MAMaZ Against Malaria: Rabbecca’s Story
When Rabbecca’s toddler fell sick, she immediately suspected it was severe malaria. Drawing on her training as a Community Health Volunteer for MAMaZ Against Malaria (MAM), she called her co-volunteers.
Using a rectal artesunate suppository, they started his pre-treatment and then, on a bicycle ambulance, took him from Mupula village in Zambia to the local health centre, 35km along a rocky dirt track. By the time they arrived, her son was already showing signs of recovery. The health centre gave him an injectable form of the artesunate, in line with the recommended national treatment guidelines and within days he was well again.
The MAM project in collaboration with the National Malaria Elimination Centre (NMEC) and the Serenje District Health Management Team trains volunteers like Rabbecca to educate their own communities and headmen about the signs of severe malaria and how to respond, as well as providing the medication and bicycle ambulances needed to reach professional medical help.

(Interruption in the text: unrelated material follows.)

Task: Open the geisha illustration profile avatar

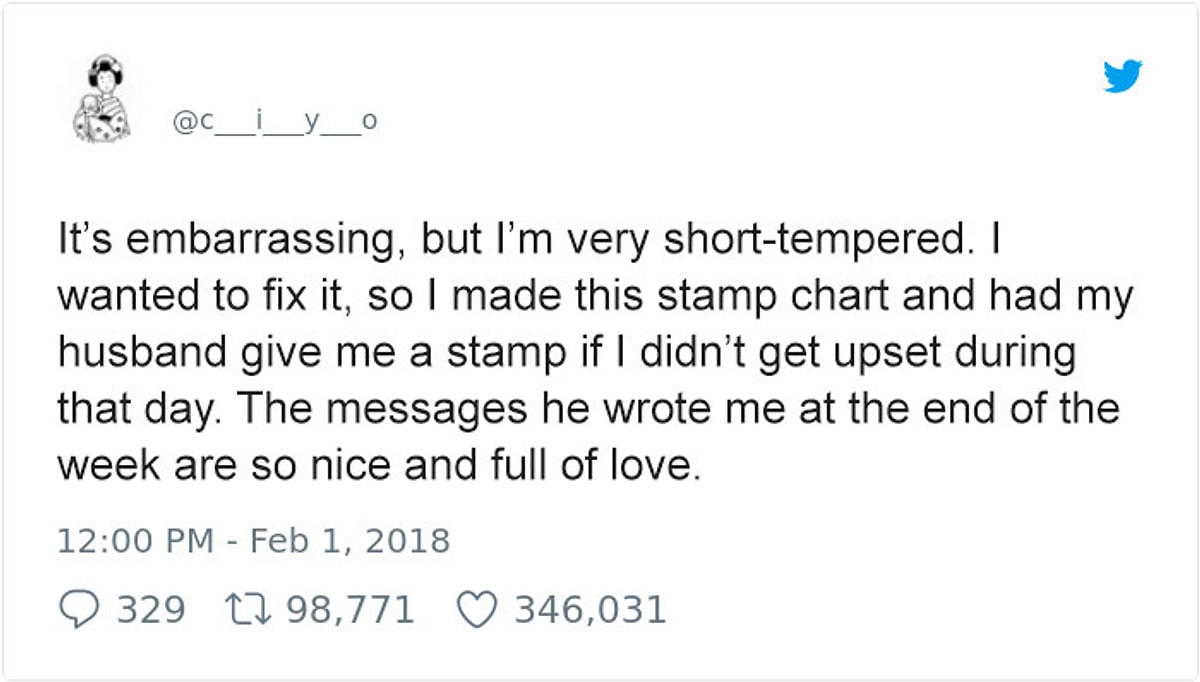Action: 101,99
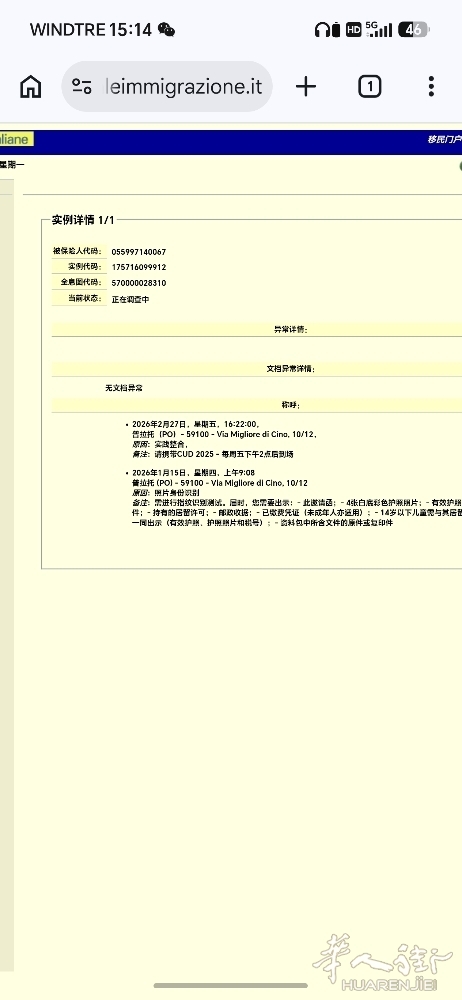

Sitting on a reed mat in a communal hut, with chickens scratching around her feet, Rabbecca describes her role. ‘I save lives,’ she says simply. ‘I might be working in the field or cooking food, but if there’s an emergency, I leave.’ If the child has suspected severe malaria, Rabbecca gives them the suppository and then takes them to the health centre on the bicycle ambulance.
It wasn’t always like this. Travelling the long road on foot carrying a sick child could take the best part of a day. Giving the child an initial intervention in the community buys the child more time. It is this, combined with the shorter journey time, that makes all the difference. By the time they reach the health facility, many children are already showing signs of recovery.

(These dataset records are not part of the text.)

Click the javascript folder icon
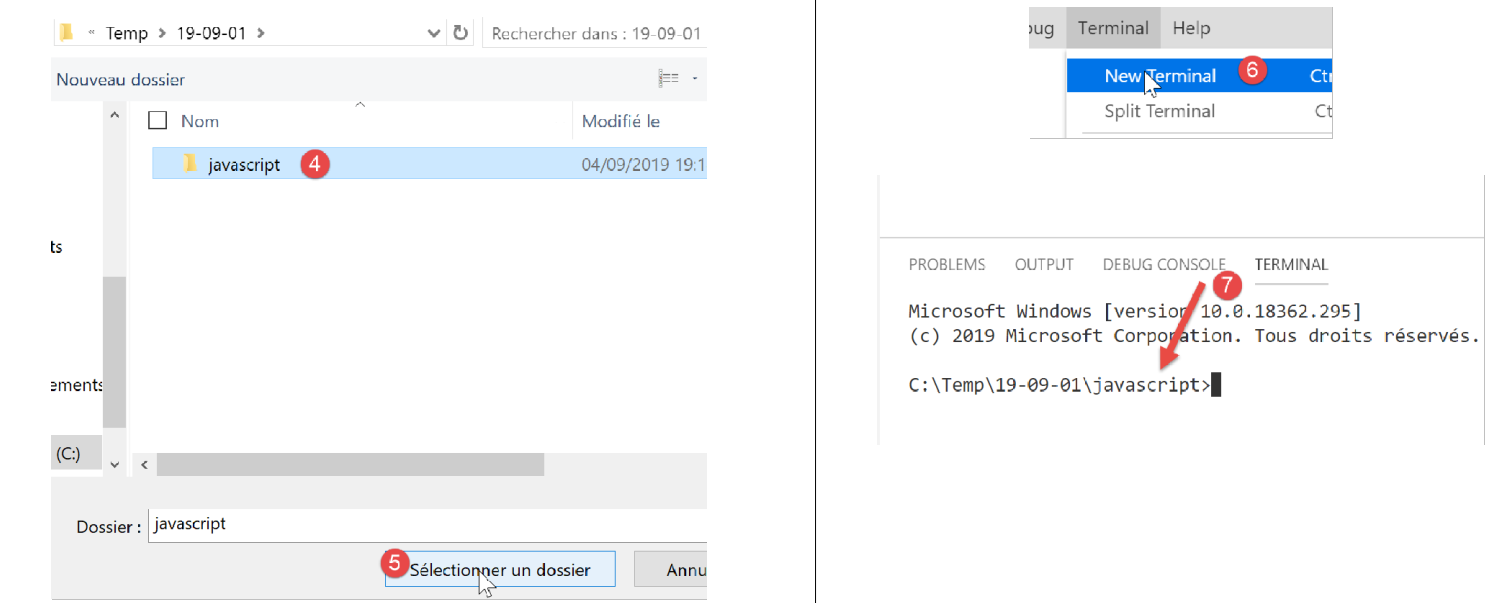The image size is (1498, 603). coord(190,164)
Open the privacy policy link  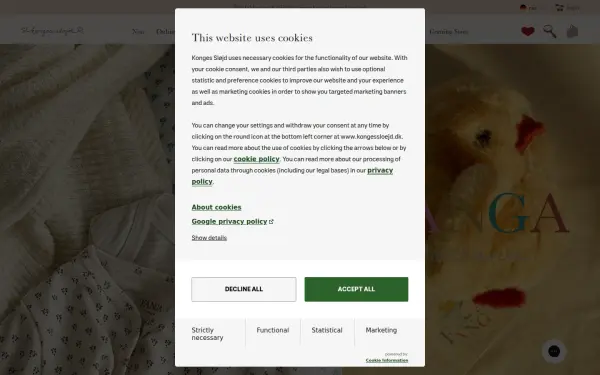click(x=292, y=176)
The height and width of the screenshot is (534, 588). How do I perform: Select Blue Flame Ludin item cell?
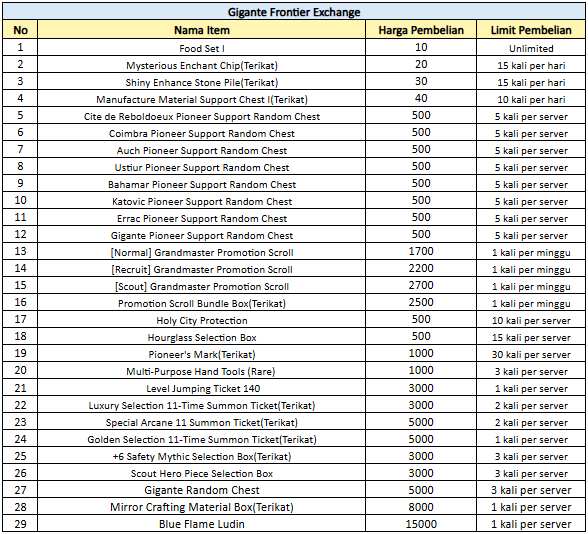tap(201, 524)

In just a three month period, ‘there are now six children in the community who are alive and who wouldn’t have been,’ says Rabbecca. In fact, since the start of the project in July 2017, not one child in Mupula has been lost to malaria. Local families have quickly developed confidence in the new system, with any initial doubts quickly abating once they saw children making speedy recoveries.
Rabbecca’s passion is clear, but her motivation comes from a deep understanding of the pain of losing a child. Eight years earlier, she and her husband wearily made the same journey on foot: 35km along the dirt track, their child in their arms. ‘By the time we eventually reached the health centre, the symptoms were too serious to treat locally,’ says Rabbecca. ‘They sent us to the district hospital, but it was too late. That’s where our child died.’
The symptoms – diarrhoea and vomiting – were classic signs of severe malaria, but Rabbecca didn’t find that out till she started the training. She says: ‘The project has saved one of my children – if it had started earlier, my other child would have survived too.’
Now, the future seems brighter – not just for Rabbecca’s family, but for the whole community. ‘Before, we were always worried about people being sick and not being able to reach healthcare,’ she says. ‘Now, we don’t need to worry. Whatever the time, day or night, we can always get the help we need. That’s the thing that makes everyone happy.’
MAMaZ Against Malaria is delivered by a consortium of partners – Transaid, Medicines for Malaria Venture (MMV), Development Data, Disacare and Health Partners Zambia working in partnership with the District Health Management Team and the National Malaria Elimination Centre.